WHAT YOU HAVE TO DO
Present the stretch of rows below, from the line containing "Disable the Burst rate checkbox" through the line containing "Action: point(1099,474)", as a numbered list with blank lines omitted and both end lines included. Leave the pictures out of the answer.

ENTRIES SHOWN

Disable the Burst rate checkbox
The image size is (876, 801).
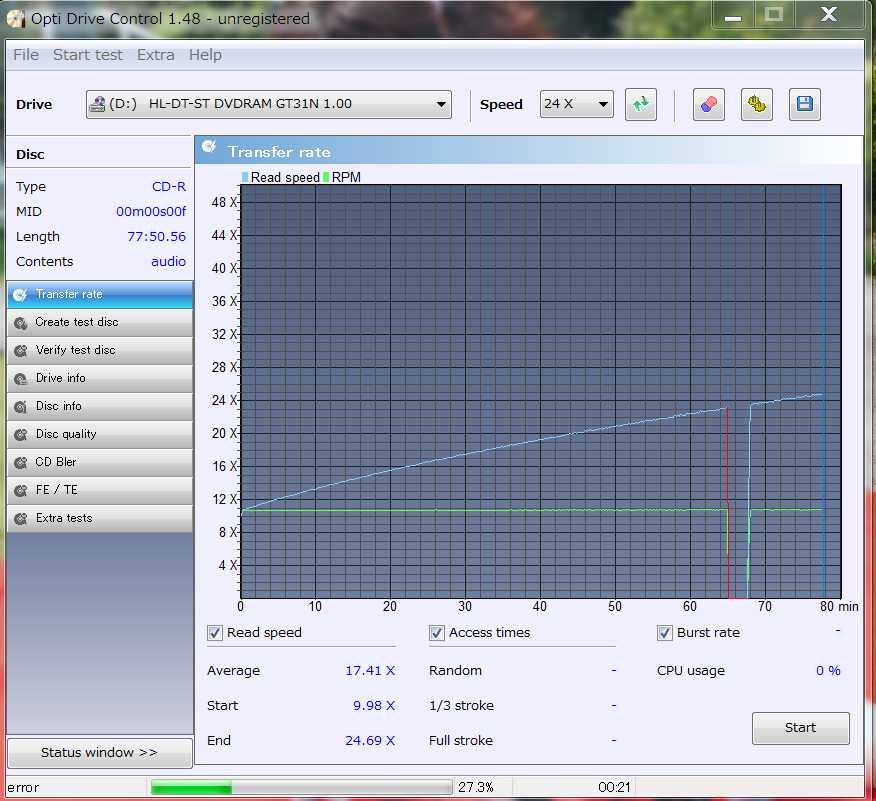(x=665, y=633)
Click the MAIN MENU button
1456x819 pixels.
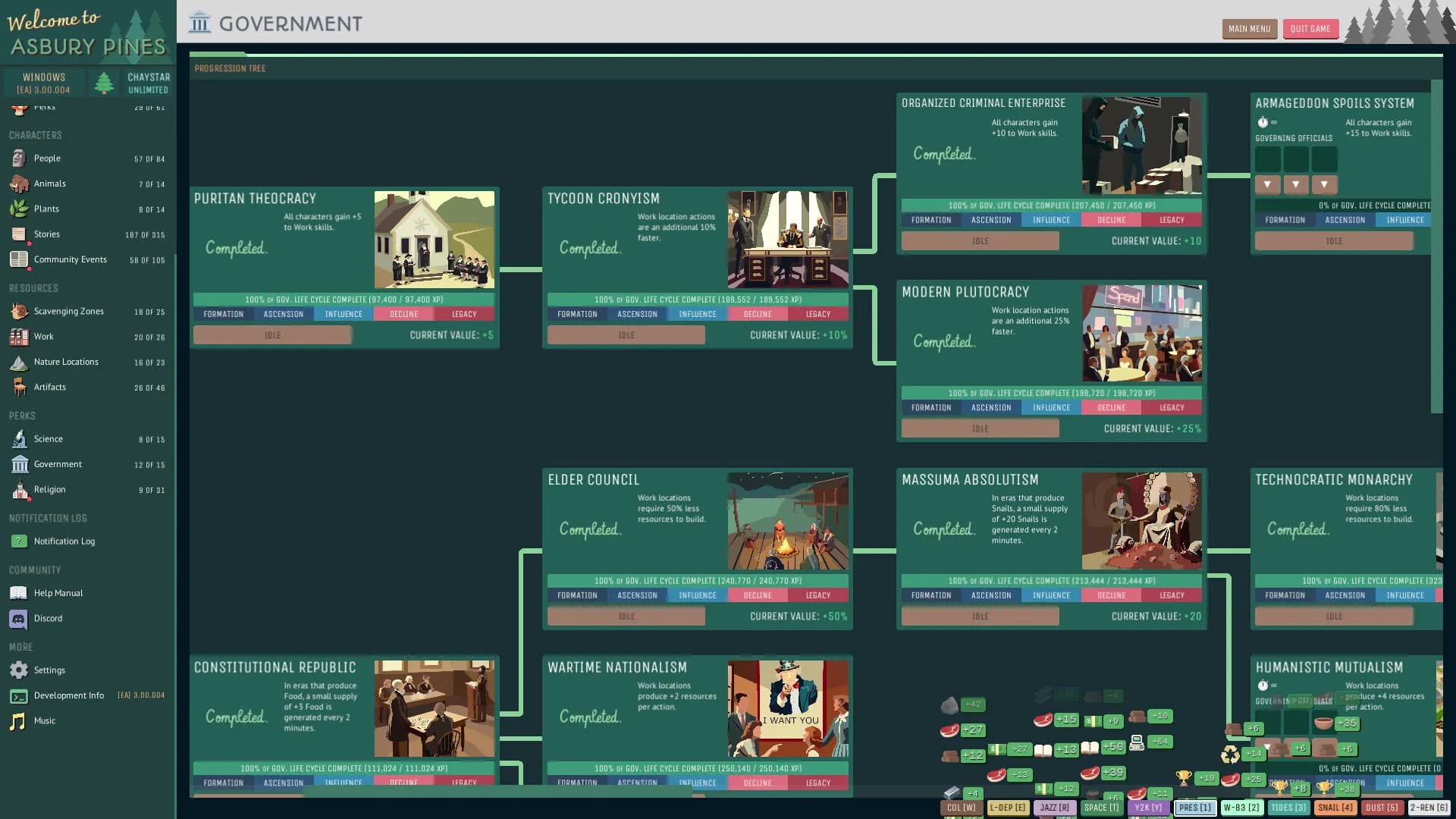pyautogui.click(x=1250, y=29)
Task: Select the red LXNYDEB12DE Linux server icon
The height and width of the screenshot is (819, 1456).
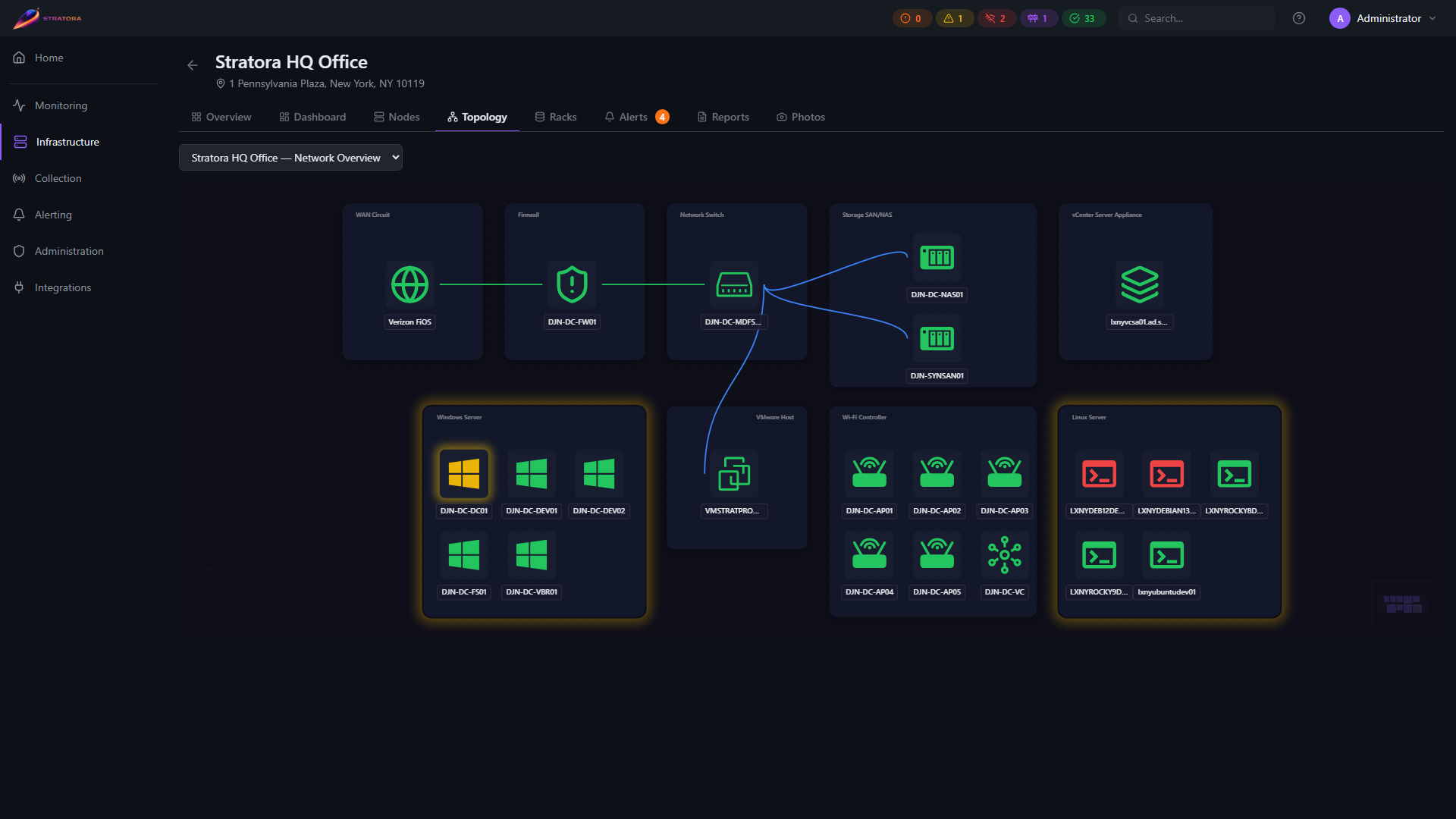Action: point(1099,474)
--
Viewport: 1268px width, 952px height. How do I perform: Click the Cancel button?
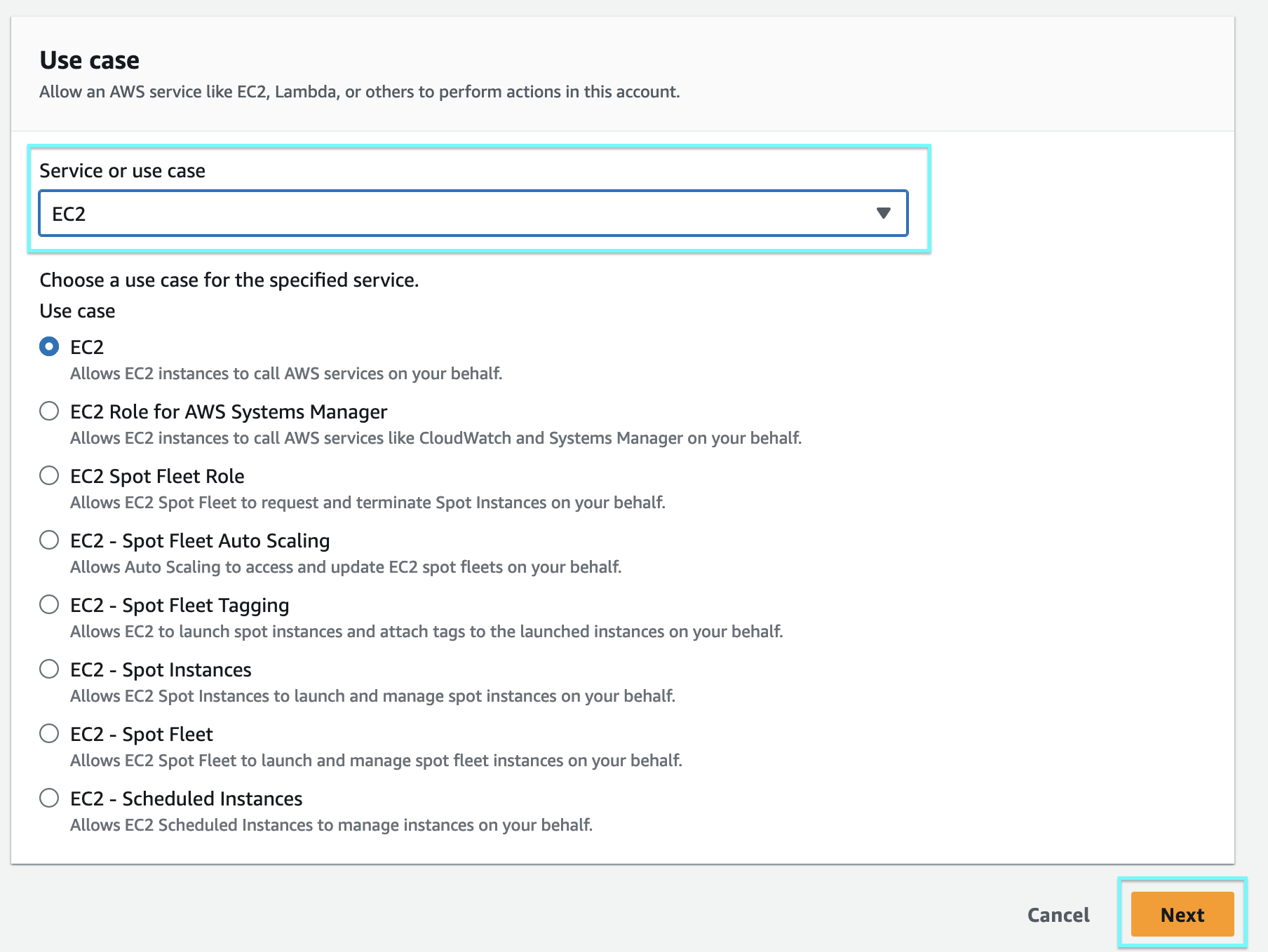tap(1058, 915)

RESPONSE TO THIS EXERCISE
1. Disable the Burst rate checkbox
2. The image size is (876, 801).
3. (x=665, y=633)
4. Click the MAIN MENU button
5. 1456x819 pixels.
6. pyautogui.click(x=1250, y=29)
7. Task: Select the red LXNYDEB12DE Linux server icon
8. The height and width of the screenshot is (819, 1456).
9. Action: point(1099,474)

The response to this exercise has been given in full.